Problem » Below are records with pictures in them. Output exactly the lines from the one with "Save my name, email, and" through the one with "Personalizează (116, 1397)", both included, and leave every picture out; give only those lines.

Records for this exercise »
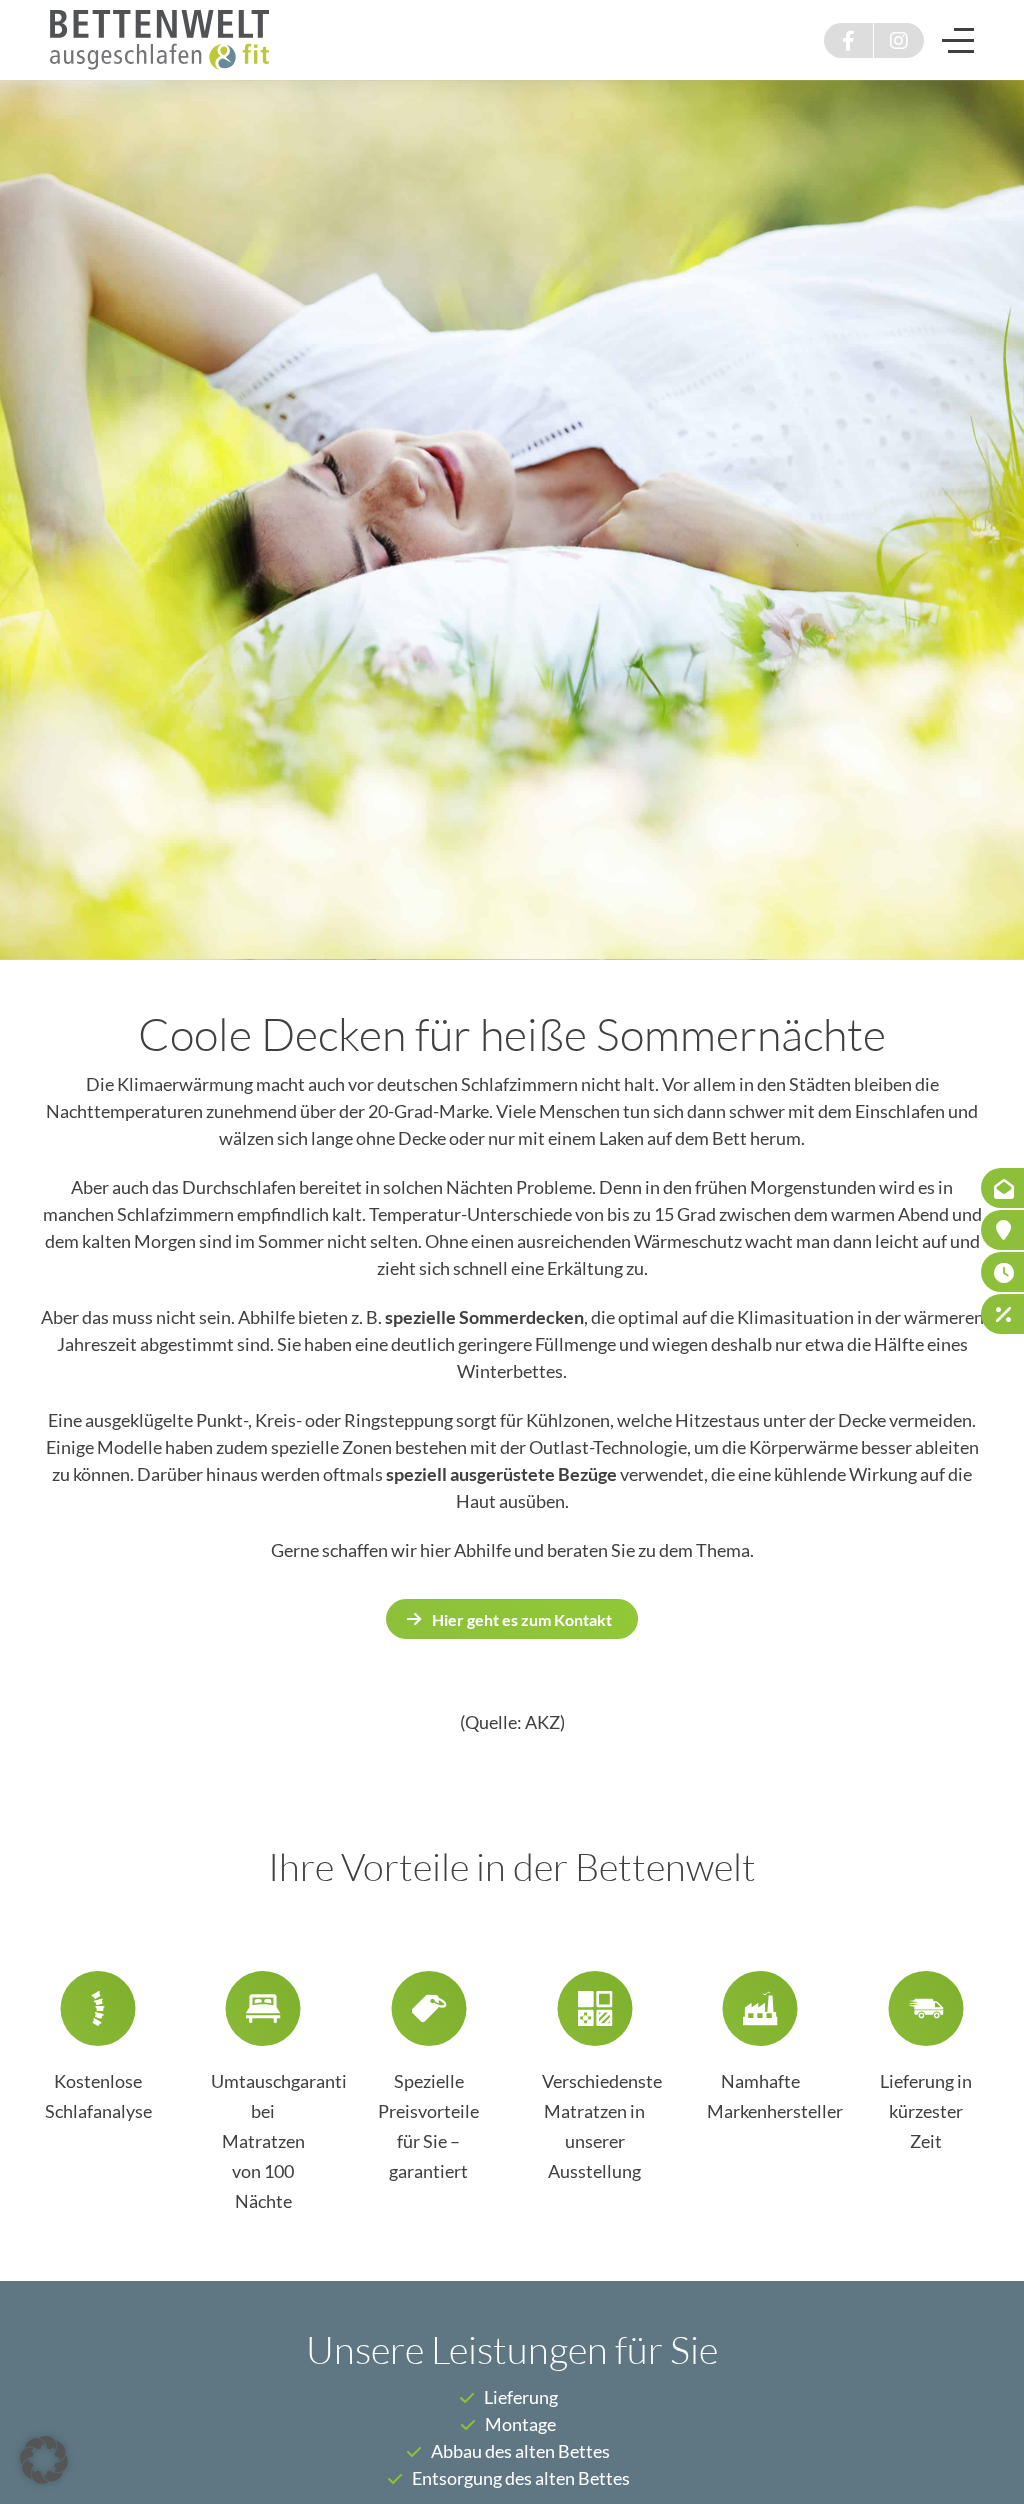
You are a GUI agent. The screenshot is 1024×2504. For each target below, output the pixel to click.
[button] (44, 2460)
---
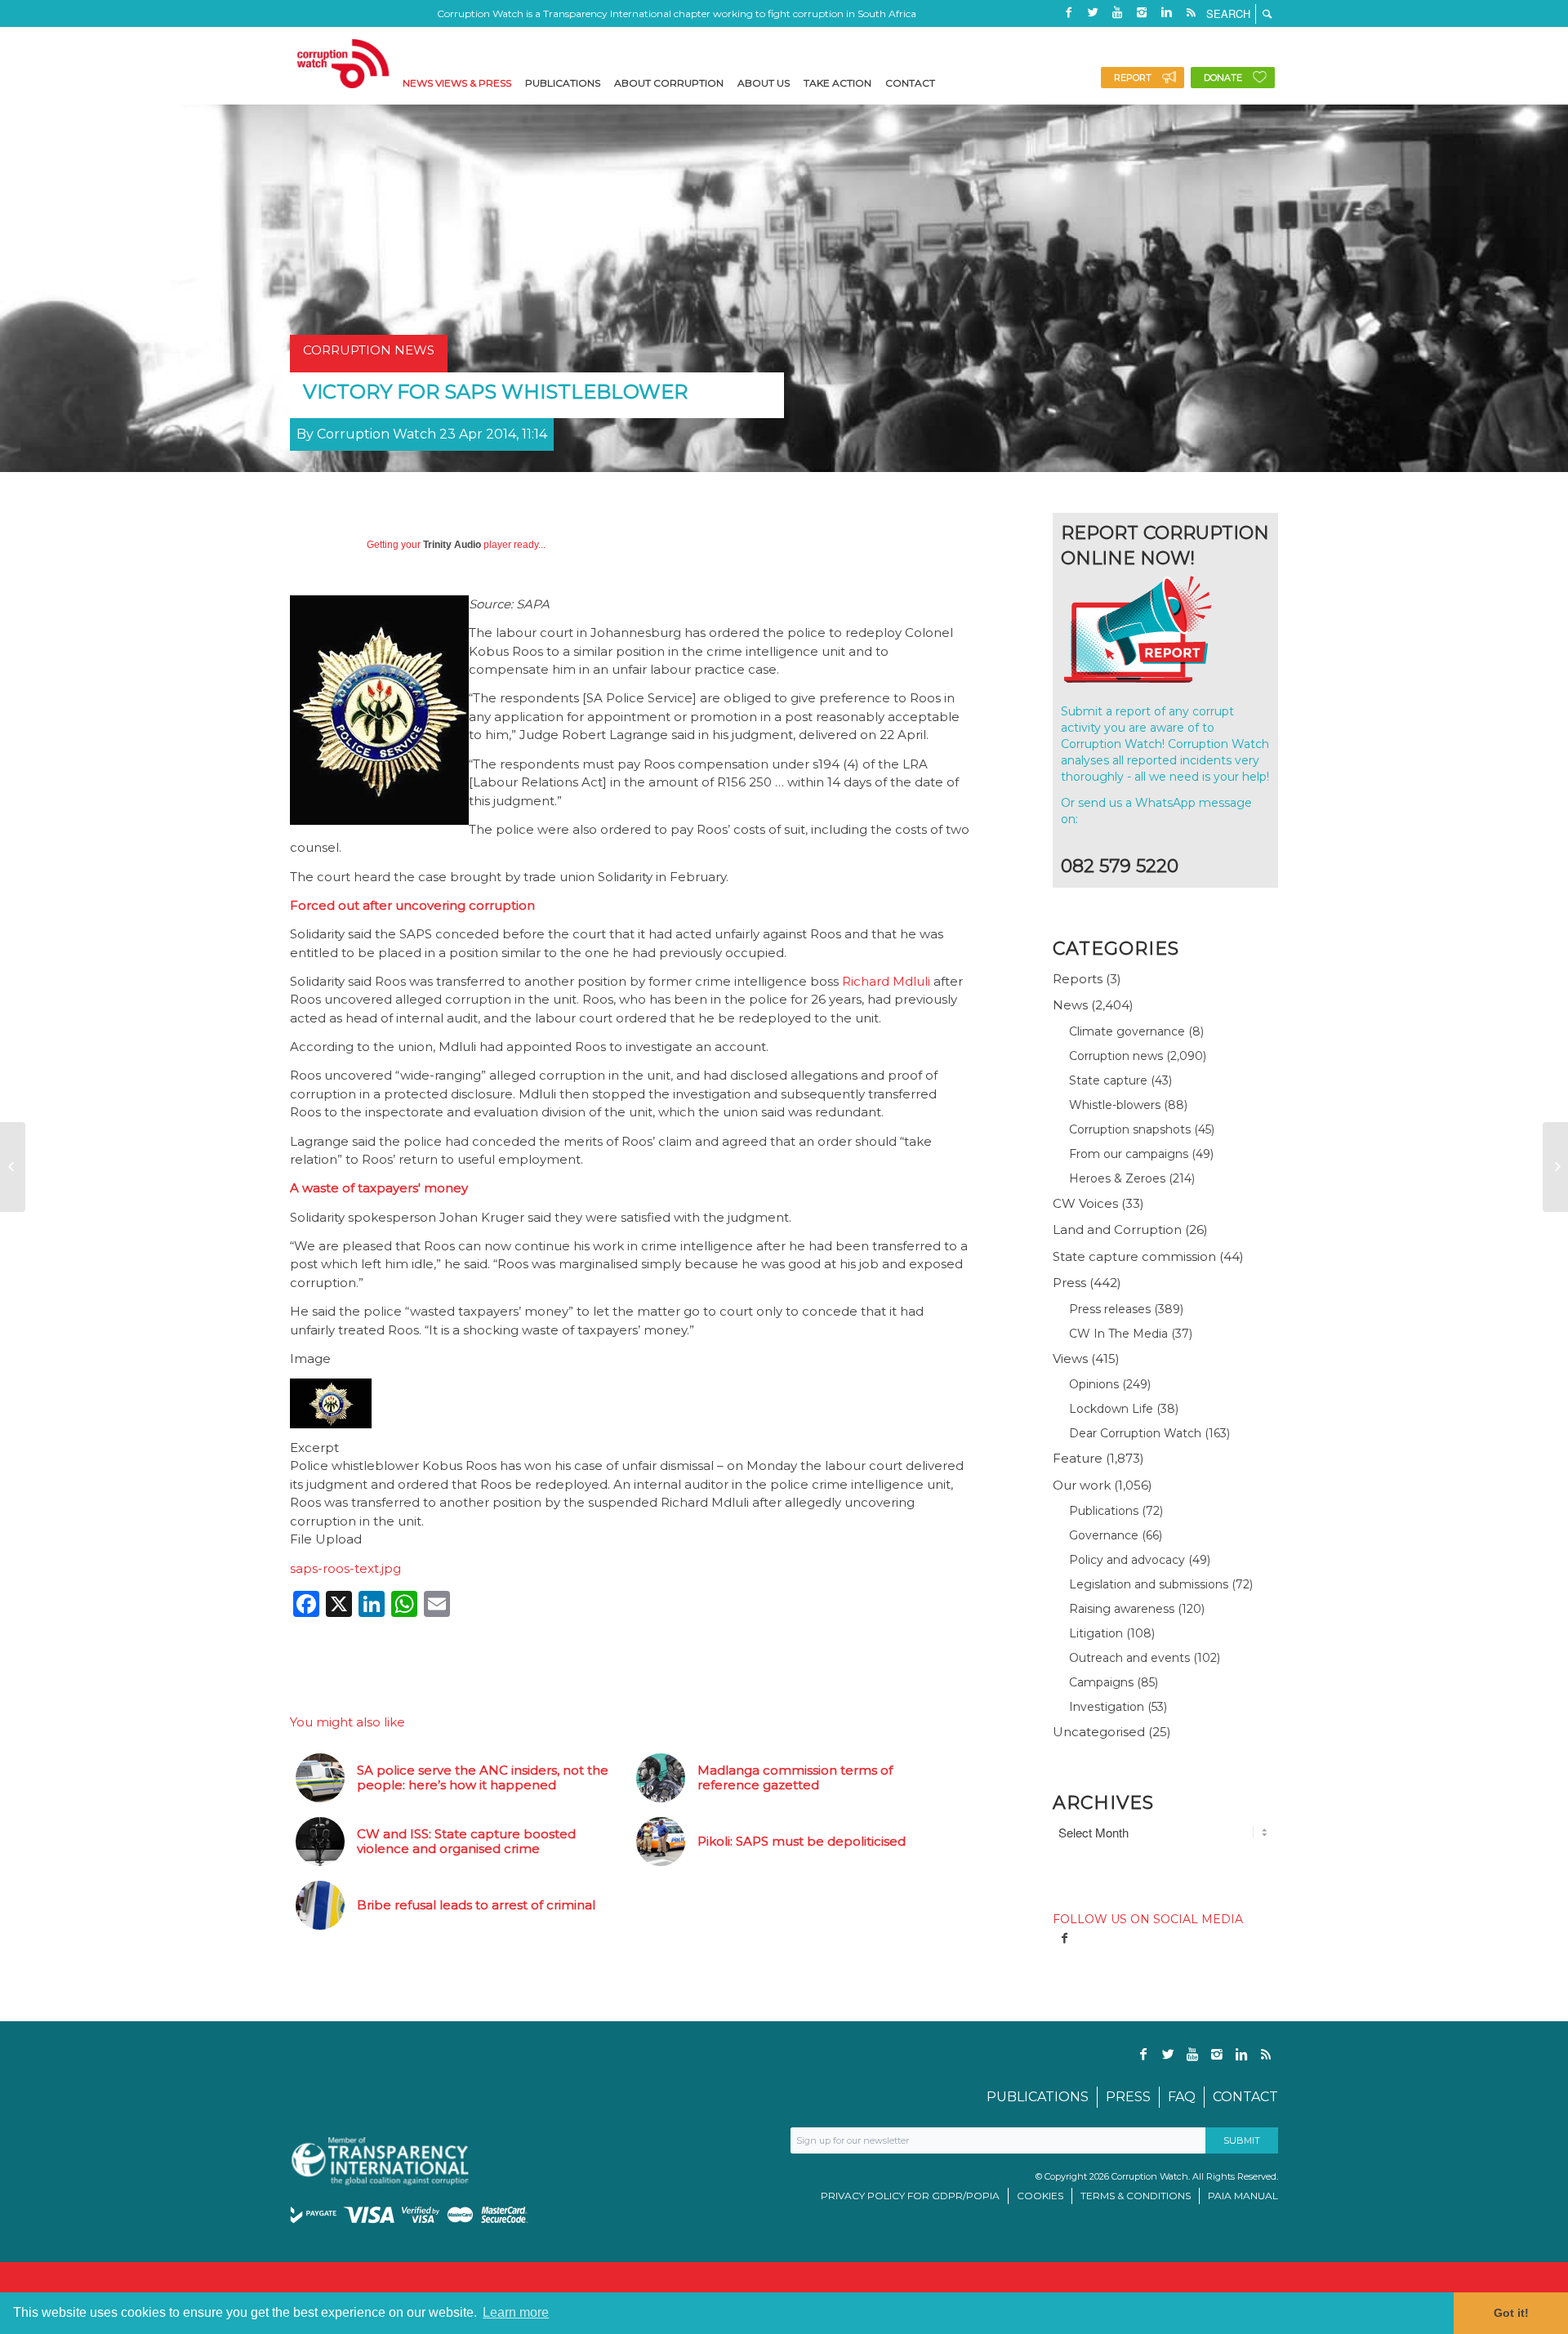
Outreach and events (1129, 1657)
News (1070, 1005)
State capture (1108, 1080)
...
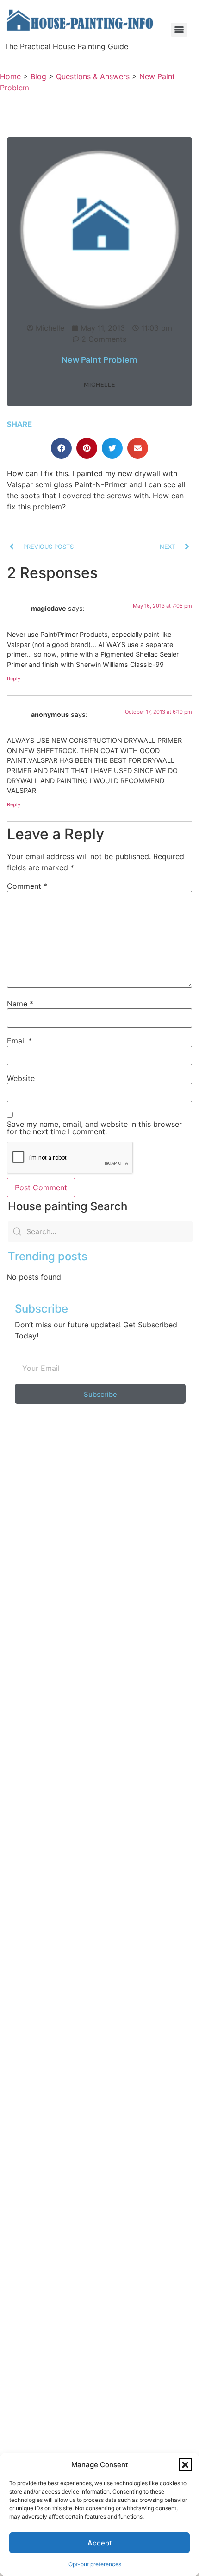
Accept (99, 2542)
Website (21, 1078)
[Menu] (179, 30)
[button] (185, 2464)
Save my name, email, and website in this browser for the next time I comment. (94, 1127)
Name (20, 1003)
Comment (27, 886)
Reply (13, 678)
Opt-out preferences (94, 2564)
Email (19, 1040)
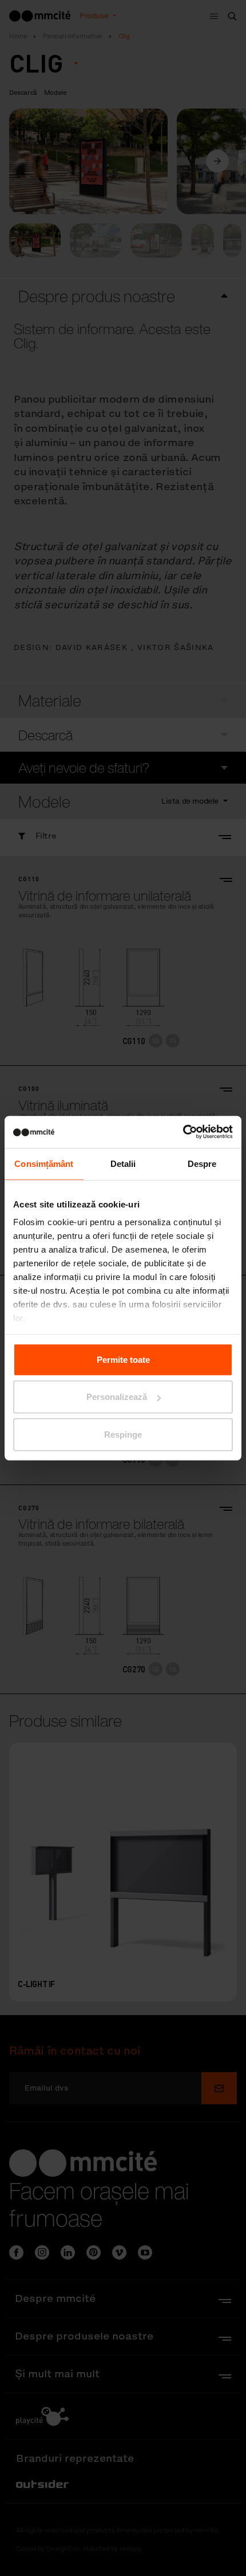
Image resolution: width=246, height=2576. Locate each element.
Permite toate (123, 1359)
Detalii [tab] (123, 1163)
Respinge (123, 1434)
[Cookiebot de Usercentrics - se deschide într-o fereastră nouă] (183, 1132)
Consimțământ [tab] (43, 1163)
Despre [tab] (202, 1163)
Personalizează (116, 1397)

Task result »
Save my name, email, and website in this browser for the next time I comment. (94, 1127)
Name (20, 1003)
Comment (27, 886)
Reply (13, 678)
Opt-out preferences (94, 2564)
Email (19, 1040)
Image resolution: width=246, height=2576. Locate each element.
Permite toate (123, 1359)
Detalii [tab] (123, 1163)
Respinge (123, 1434)
[Cookiebot de Usercentrics - se deschide într-o fereastră nouă] (183, 1132)
Consimțământ [tab] (43, 1163)
Despre [tab] (202, 1163)
Personalizează (116, 1397)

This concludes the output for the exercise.